READING PASSAGE –
The achievements of modern science seem to contradict religion and undermine faith. But for a growing number of scientists, the same discoveries offer support for spirituality and hints of the very nature of God.
The more deeply scientists see into the secrets of the universe, you’d expect, the more God would fade away from their hearts and minds.
But that’s not how it went for Allan Sandage. Now slightly stooped and white-haired at 72, Sandage has spent a professional lifetime coaxing secrets out of the stars, peering through telescopes from Chile to California in the hope of spying nothing less than the origins and destiny of the universe. As much as any other 20th-century astronomer, Sandage actually figured it out: his observations of distant stars showed how fast the universe is expanding and how old it is (15 billion years or so).
But through it all Sandage, who says he was “almost a practicing atheist as a boy,” was nagged by mysteries whose answers were not to be found in the glittering panoply of supernovas. Among them: why is there something rather than nothing?
Sandage began to despair of answering such questions through reason alone, and so, at 50, he willed himself to accept God. “It was my science that drove me to the conclusion that the world is much more complicated than can be explained by science,” he says. “It is only through the supernatural that I can understand the mystery of existence.”
Something surprising is happening between those two old warhorses science and religion.
Historically, they have alternated between mutual support and bitter enmity. Although religious doctrine midwifed the birth of the experimental method centuries ago (following story), faith and reason soon parted ways.
Galileo, Darwin and others whose research challenged church dogma were branded heretics, and the polite way to reconcile science and theology was to simply agree that each would keep to its own realm: science would ask, and answer, empirical questions like “what” and “how”; religion would confront the spiritual, wondering “why.”
But as science grew in authority and power beginning with the Enlightenment, this detente broke down. Some of its greatest minds dismissed God as an unnecessary hypothesis, one they didn’t need to explain how galaxies came to shine or how life grew so complex.
Since the birth of the universe could now be explained by the laws of physics alone, the late astronomer and atheist Carl Sagan concluded, there was “nothing for a Creator to do,” and every thinking person was therefore forced to admit “the absence of God.” Today the scientific community so scorns faith, says Sandage, that “there is a reluctance to reveal yourself as a believer, the opprobrium is so severe.”
Some clergy are no more tolerant of scientists. A fellow researcher and friend of Sandage’s was told by a pastor, “Unless you accept and believe that the Earth and universe are only 6,000 years old [as a literal reading of the Bible implies], you cannot be a Christian.” It is little wonder that people of faith resent science: by reducing the miracle of life to a series of biochemical reactions, by explaining Creation as a hiccup in space-time, science seems to undermine belief, render existence meaningless and rob the world of spiritual wonder.
But now “theology and science are entering into a new relationship,” says physicist turned theologian Robert John Russell, who in 1981 founded the Center for Theology and the Natural Sciences at the Graduate Theological Union in Berkeley.

CHALLENGES –
1) In the article on science and faith, why did Sandage decide at 50 to accept God? Answer in one to three sentences.
2) Quote the stretch of the article on science and faith from "Historically, they have" through "soon parted ways.".
The rows that come next are separate material, unrelated to the article on science and faith.

ENTRIES SHOWN –
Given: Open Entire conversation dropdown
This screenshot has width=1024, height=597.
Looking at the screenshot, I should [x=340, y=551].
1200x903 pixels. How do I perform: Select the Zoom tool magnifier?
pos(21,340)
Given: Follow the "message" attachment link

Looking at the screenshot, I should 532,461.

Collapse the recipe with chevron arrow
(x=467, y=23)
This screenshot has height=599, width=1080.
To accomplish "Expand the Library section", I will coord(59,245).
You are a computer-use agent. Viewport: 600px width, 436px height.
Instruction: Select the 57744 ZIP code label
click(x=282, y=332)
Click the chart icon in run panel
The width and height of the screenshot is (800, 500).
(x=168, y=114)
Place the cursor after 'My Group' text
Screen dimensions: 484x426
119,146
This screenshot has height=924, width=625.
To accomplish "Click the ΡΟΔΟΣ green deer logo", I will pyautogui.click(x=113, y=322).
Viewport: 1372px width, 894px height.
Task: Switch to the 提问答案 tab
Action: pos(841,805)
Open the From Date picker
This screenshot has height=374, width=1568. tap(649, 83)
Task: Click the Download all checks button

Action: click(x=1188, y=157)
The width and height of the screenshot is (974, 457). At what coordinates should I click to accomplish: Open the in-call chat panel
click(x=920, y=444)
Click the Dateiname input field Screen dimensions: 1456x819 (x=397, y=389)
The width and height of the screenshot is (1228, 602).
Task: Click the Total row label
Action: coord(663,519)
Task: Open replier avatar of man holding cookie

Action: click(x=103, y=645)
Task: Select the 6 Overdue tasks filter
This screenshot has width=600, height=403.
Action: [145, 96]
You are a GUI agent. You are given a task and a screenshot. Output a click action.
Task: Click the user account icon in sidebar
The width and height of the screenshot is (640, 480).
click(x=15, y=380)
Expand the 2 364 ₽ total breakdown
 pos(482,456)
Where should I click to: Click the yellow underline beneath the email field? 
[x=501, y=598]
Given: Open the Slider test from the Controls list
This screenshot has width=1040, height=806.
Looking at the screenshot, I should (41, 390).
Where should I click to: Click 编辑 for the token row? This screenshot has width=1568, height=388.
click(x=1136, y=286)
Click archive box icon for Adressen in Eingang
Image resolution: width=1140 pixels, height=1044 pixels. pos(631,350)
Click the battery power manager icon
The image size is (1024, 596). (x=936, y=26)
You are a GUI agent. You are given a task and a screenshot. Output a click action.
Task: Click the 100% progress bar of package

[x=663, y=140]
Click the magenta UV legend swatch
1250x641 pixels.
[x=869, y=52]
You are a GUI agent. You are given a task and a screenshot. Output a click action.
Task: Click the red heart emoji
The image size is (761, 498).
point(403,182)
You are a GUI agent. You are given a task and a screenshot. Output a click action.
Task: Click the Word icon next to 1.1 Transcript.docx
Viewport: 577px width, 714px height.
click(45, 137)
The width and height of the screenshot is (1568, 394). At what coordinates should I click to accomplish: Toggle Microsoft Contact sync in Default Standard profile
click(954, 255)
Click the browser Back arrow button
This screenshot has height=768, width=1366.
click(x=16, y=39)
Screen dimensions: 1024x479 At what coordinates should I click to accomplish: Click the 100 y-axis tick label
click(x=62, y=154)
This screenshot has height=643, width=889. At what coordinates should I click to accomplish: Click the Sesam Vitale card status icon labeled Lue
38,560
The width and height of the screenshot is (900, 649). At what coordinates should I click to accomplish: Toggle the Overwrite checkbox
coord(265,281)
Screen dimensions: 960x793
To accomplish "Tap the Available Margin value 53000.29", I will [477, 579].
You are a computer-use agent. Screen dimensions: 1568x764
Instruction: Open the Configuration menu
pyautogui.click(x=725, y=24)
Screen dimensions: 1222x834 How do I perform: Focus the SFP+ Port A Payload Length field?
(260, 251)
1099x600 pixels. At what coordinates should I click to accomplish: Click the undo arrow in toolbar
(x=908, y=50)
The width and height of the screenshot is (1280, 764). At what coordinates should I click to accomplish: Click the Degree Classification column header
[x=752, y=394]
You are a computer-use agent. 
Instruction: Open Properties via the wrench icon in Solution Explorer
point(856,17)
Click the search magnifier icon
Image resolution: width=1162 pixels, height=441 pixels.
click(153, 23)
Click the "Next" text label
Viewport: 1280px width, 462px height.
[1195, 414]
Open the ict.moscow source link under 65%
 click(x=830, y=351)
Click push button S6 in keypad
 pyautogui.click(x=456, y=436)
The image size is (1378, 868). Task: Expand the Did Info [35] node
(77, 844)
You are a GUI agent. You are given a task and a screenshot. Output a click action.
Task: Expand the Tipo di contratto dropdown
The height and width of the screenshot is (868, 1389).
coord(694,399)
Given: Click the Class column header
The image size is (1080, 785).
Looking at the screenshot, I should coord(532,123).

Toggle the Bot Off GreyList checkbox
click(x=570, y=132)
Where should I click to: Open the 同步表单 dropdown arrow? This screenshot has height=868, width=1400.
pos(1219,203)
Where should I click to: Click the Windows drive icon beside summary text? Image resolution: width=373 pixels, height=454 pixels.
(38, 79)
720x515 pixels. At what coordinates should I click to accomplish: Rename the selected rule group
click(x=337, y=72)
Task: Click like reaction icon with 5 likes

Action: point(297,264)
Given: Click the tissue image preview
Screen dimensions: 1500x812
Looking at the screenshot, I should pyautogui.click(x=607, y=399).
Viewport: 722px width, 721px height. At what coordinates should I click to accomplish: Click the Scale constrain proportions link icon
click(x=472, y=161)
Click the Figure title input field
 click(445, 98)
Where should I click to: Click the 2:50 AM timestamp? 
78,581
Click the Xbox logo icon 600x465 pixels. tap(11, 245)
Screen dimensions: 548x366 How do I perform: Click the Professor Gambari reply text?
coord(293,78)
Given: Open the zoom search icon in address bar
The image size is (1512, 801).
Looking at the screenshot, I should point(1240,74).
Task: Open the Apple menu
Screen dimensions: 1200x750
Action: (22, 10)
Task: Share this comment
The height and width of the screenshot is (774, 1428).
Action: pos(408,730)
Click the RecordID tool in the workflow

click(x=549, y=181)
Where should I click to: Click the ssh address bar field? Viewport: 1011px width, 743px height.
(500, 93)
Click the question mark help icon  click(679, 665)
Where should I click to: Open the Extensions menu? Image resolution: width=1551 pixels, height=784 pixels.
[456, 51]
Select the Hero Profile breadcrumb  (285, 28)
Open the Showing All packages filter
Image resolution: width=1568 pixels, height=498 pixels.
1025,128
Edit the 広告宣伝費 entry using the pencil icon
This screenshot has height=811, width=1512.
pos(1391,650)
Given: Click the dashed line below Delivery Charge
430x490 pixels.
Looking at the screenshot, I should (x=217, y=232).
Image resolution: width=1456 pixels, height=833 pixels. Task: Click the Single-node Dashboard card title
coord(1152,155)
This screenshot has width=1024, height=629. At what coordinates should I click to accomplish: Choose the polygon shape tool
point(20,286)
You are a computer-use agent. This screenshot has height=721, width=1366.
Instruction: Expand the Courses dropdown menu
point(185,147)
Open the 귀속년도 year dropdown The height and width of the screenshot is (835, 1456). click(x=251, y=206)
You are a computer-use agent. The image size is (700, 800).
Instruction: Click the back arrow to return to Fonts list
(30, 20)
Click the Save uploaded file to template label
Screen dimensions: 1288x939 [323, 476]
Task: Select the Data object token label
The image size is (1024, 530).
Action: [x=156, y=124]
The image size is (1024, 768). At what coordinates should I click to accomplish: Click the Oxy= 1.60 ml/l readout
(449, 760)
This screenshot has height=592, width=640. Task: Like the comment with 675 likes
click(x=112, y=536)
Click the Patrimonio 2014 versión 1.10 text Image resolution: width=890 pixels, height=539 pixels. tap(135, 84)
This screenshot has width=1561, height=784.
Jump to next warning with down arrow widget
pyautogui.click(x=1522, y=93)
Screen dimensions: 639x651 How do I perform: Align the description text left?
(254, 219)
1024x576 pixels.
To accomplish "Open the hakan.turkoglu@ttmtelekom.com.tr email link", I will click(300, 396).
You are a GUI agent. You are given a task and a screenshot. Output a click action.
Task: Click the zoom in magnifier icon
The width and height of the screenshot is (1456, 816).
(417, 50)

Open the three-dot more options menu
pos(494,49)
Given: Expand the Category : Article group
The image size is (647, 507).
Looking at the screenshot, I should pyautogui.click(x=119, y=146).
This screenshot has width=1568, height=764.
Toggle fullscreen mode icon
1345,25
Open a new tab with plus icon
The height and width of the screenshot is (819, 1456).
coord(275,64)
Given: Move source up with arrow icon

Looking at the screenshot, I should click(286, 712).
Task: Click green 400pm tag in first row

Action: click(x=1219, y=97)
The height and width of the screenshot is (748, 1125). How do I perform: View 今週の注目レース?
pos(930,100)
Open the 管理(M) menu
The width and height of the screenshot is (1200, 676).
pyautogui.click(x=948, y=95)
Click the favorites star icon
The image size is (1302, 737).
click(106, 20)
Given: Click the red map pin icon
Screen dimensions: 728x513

SOLUTIONS BY TASK –
1) Sandage had begun to despair of answering questions like why there is something rather than nothing through reason alone. He says his science led him to conclude that the world is much more complicated than science can explain, and that only through the supernatural can he understand the mystery of existence.

2)
Historically, they have alternated between mutual support and bitter enmity. Although religious doctrine midwifed the birth of the experimental method centuries ago (following story), faith and reason soon parted ways.